А утром сторож дачного кооператива увидел распахнутую в декабрьское утро дверь, не ко времени горящий свет на застекленной веранде…
18 декабря вечером доктору Виктору Морозу, успешно испытавшему препарат, позвонила жена Белоярцева.
— Виктор, случилось несчастье с Феликсом, он на даче. Заезжай за мной.
О том дне я не говорил ни с Иваницким, ни с Морозом, ни с Валентиной. Могу только представить себе, как это было…

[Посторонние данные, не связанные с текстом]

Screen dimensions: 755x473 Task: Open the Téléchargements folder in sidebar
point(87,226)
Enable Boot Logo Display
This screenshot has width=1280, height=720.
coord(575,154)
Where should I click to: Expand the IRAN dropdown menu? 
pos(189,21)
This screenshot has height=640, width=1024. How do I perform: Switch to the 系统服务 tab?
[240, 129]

Утром со служебной запиской Белоярцева, со всеми документами, которыми он располагал, Иваницкий поехал в президиум Академии. Его связали с заместителем Генерального прокурора. В прокурорском кабинете он неожиданно для себя стал терять сознание. Это было с ним впервые — мир вокруг стал ломаться, дробиться, уплывать. Последнее, что он услышал, — разговор по телефону. Прокурор говорил очень громко, ему даже показалось: что он кричал: "Не давите на нас, мы сами разберемся!" Успел подумать: "Это, наверное, относится к нашему делу". Он так и подумал: "К нашему".

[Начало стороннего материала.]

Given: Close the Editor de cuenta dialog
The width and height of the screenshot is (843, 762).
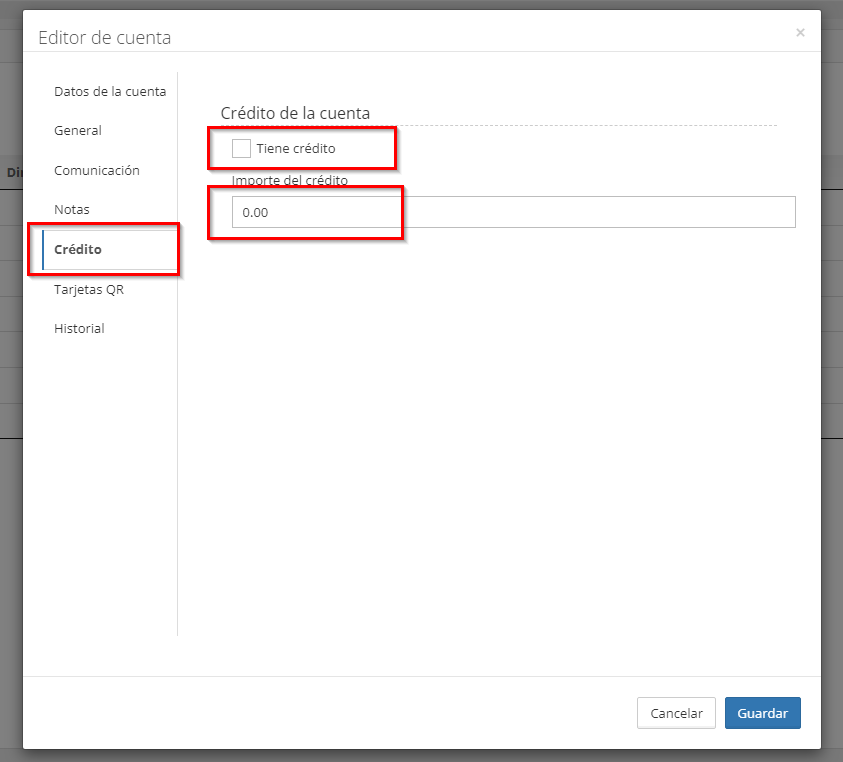Looking at the screenshot, I should tap(800, 33).
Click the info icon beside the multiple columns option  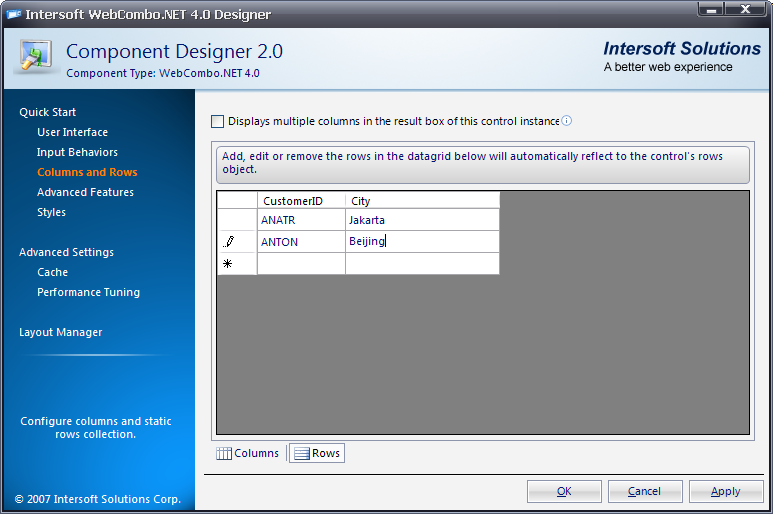coord(566,121)
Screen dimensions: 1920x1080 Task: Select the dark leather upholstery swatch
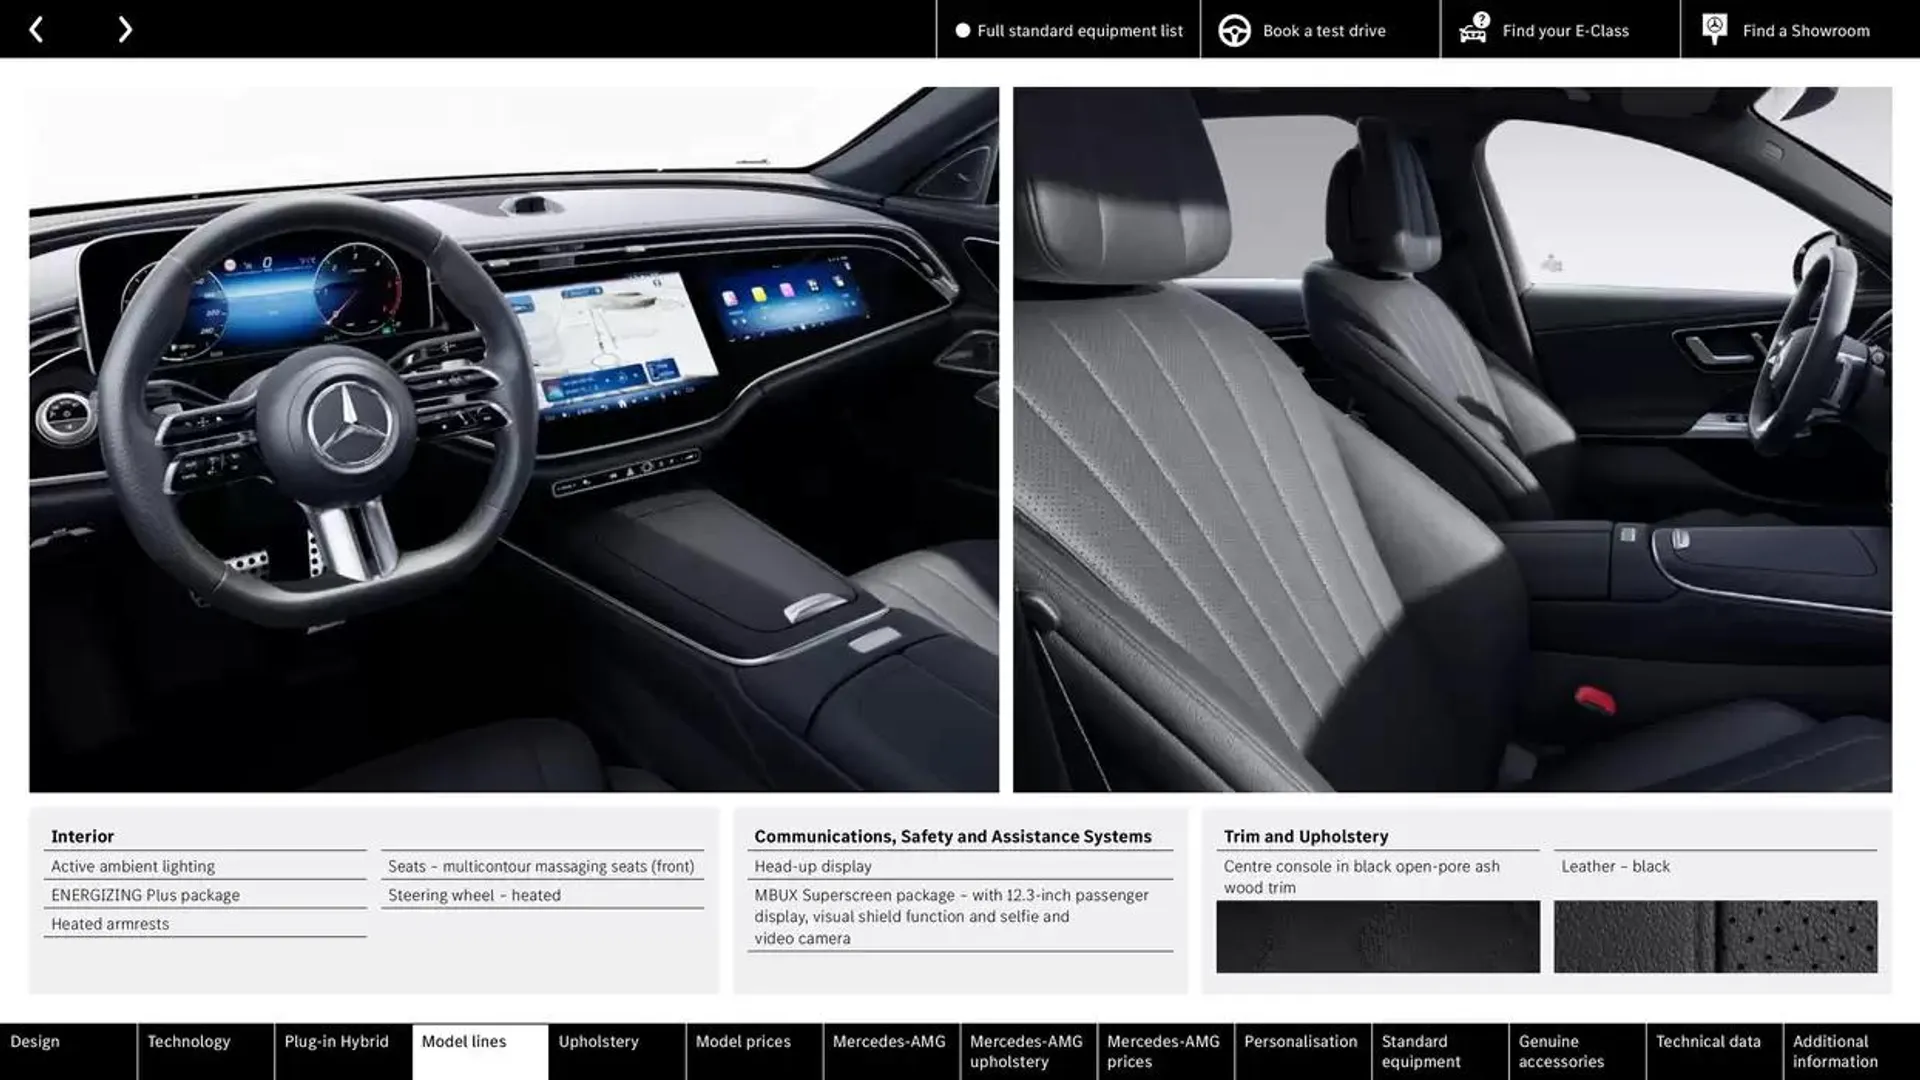(1716, 936)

Придя в себя, увидел троих, стоящих около него — заместителя прокурора и двоих в белых халатах, врача и сестру. Все трое смотрели одинаково — внимательно и сочувственно. От предложения пройти в медпункт отказался. Попросил бумагу. Написал заявление о возбуждении дела по обстоятельствам гибели Белоярцева, Услышал спокойное и уверенное: "Не волнуйтесь, разберемся по справедливости".
А через день в институт пришло письмо от Белоярцева, помеченное тем днем, когда он погиб. На конверте стоял почтовый штемпель поселка, находящегося в 30 километрах от дачи. Мороз трижды проехал этот путь, замеряя расстояние по спидометру. Дорога была плохая, каждый раз он тратил на нее около часа. Когда успел Феликс съездить и бросить письмо? Сторож показал, что машина за пределы огороженной общим забором территории дачного кооператива не выезжала. Белоярцев отдал записку кому-то с просьбой отправить из ближайшего почтового отделения? Тем, кто делал у него обыск? Еще кому-то, кого никто не видел?

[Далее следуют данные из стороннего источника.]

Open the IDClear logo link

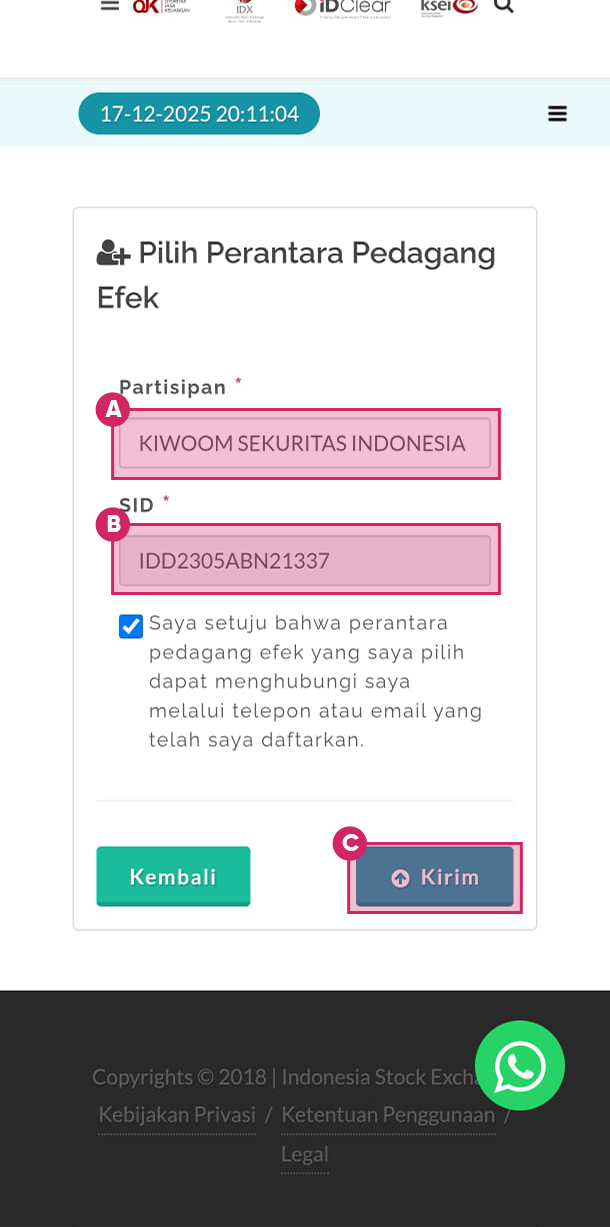click(342, 7)
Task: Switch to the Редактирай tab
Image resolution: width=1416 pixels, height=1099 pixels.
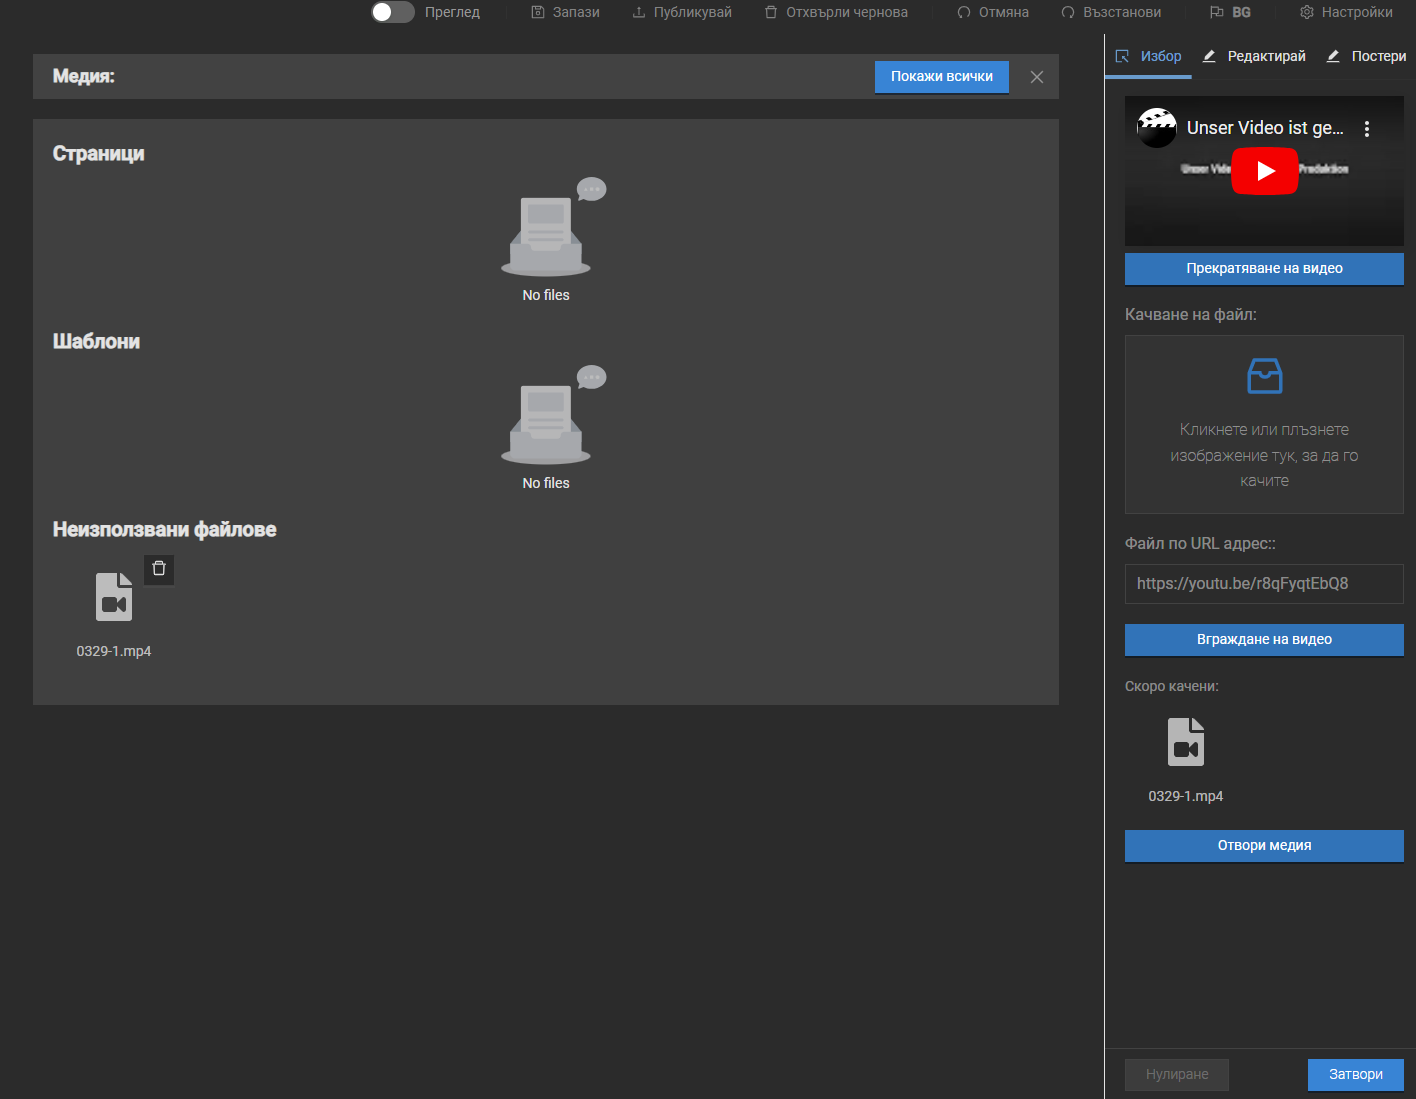Action: (x=1255, y=56)
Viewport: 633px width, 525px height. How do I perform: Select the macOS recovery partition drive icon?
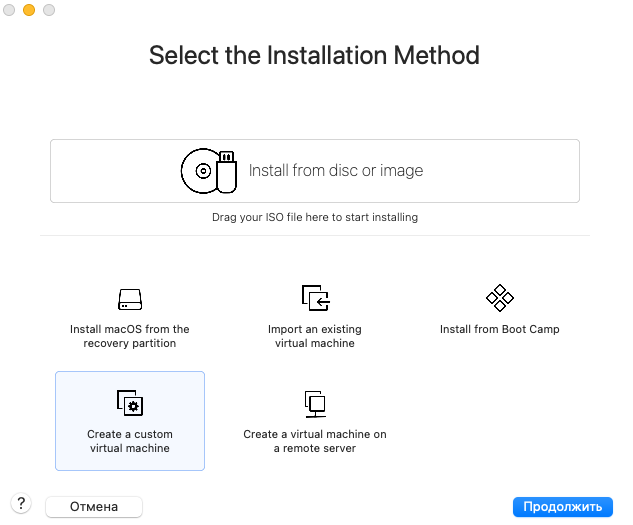point(130,298)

Гибель Белоярцева вызвала потрясение у всех, — почти у всех в Научном городке.
Через несколько дней сотрудники лаборатории Белоярцева написали письмо, которое отправили сразу в несколько инстанций. В нем были такие строки: «Мы просим наказать авторов анонимки, а также людей, виновных в развертывании клеветнической кампании против создания "искусственной крови"!» (подчеркнуто в оригинале).
6
Люди, близкие Белоярцеву, знали, как любил он жизнь, работу. У него было много привязанностей. И хотя он был человеком эмоциональным, эмоции его всегда контролировались рассудком. Так что если отпадала версия убийства, оставалась версия доведения до самоубийства. Казалось логичным предположить, что, когда уехали сотрудники ОБХСС, к Феликсу пришел еще кто-то. Тот, или те, кто пришел, если не совершили прямое убийство, то довели его до состояния самоубийства. Какие слова ему сказали, чем угрожали? Сотрудники его лаборатории считают, что он покончил с собой, не выдержав многомесячной травли, клеветы и унижений. Но я уверен, что у каждого из них в глубине души осталось сомнение.